Hydrological Modeling: HYMOD¶
Introduction¶
In this tutorial, we use HySetter to obtain the required input data for running the HYdrological MODel (HYMOD) in two watersheds in the US. HYMOD is a parsimonious conceptual rainfall-runoff model that operates on a daily time step. It is based on the theory of runoff yield under excess infiltration and employs a probability-distributed principle to describe the spatial variability of water storage capacity within a basin.
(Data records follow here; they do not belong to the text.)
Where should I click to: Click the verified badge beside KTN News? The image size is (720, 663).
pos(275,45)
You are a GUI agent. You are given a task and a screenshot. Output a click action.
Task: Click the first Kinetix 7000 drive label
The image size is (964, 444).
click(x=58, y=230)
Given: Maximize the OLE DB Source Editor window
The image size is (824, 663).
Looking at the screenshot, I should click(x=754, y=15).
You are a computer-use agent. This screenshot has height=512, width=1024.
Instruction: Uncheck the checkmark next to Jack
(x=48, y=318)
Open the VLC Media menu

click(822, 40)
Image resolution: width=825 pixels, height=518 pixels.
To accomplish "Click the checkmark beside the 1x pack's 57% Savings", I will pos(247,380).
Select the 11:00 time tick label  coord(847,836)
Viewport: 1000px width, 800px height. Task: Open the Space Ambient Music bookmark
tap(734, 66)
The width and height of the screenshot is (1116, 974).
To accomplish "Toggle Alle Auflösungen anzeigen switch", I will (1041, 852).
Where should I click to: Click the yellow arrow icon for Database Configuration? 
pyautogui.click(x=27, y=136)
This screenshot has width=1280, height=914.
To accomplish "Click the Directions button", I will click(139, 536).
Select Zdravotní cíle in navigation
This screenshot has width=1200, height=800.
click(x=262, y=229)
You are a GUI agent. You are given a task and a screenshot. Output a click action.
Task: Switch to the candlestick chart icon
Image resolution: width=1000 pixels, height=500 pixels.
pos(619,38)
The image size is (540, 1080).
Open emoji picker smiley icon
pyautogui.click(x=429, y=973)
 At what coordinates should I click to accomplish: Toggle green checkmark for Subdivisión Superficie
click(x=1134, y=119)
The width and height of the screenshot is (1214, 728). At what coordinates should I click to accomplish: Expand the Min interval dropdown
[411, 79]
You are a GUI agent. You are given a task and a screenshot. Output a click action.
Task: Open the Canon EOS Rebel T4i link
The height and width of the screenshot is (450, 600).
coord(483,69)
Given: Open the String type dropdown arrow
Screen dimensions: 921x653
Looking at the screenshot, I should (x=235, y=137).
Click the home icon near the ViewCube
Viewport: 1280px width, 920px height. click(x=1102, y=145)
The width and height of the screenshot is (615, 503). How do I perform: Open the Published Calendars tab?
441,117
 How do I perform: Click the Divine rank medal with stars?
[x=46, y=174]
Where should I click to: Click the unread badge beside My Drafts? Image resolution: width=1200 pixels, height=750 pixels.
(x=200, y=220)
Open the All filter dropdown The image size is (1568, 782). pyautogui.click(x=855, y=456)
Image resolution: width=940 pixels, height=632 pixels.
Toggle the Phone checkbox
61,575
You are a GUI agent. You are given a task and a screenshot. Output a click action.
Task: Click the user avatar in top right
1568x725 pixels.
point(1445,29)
The model structure incorporates components for runoff generation and routing, dividing runoff into quick flow (routed through three identical quick flow tanks) and slow flow (routed through a parallel slow flow tank) based on model parameters. The figure below illustrates the flowchart of HYMOD:

The model parameters and their ranges are presented in the following table:
| Parameter | Description | Range |
|---|---|---|
| $C_\mathrm{max}$ | Maximum storage capacity | 1-1500 [mm] |
| $B_\mathrm{exp}$ | Degree of spatial variability of the soil moisture capacity | 0-2 [-] |
| $\alpha$ | Factor for dividing flow into slow and quick releases | 0-1 [-] |
| $K_s$ | Residence time of the slow release reservoir | 0-0.14 [day $^{-1}$] |
| $K_q$ | Residence time of the three quick release reservoirs | 0.14-1 [day $^{-1}$] |
Model Implementation¶
First, let's implement the model using numpy and numba.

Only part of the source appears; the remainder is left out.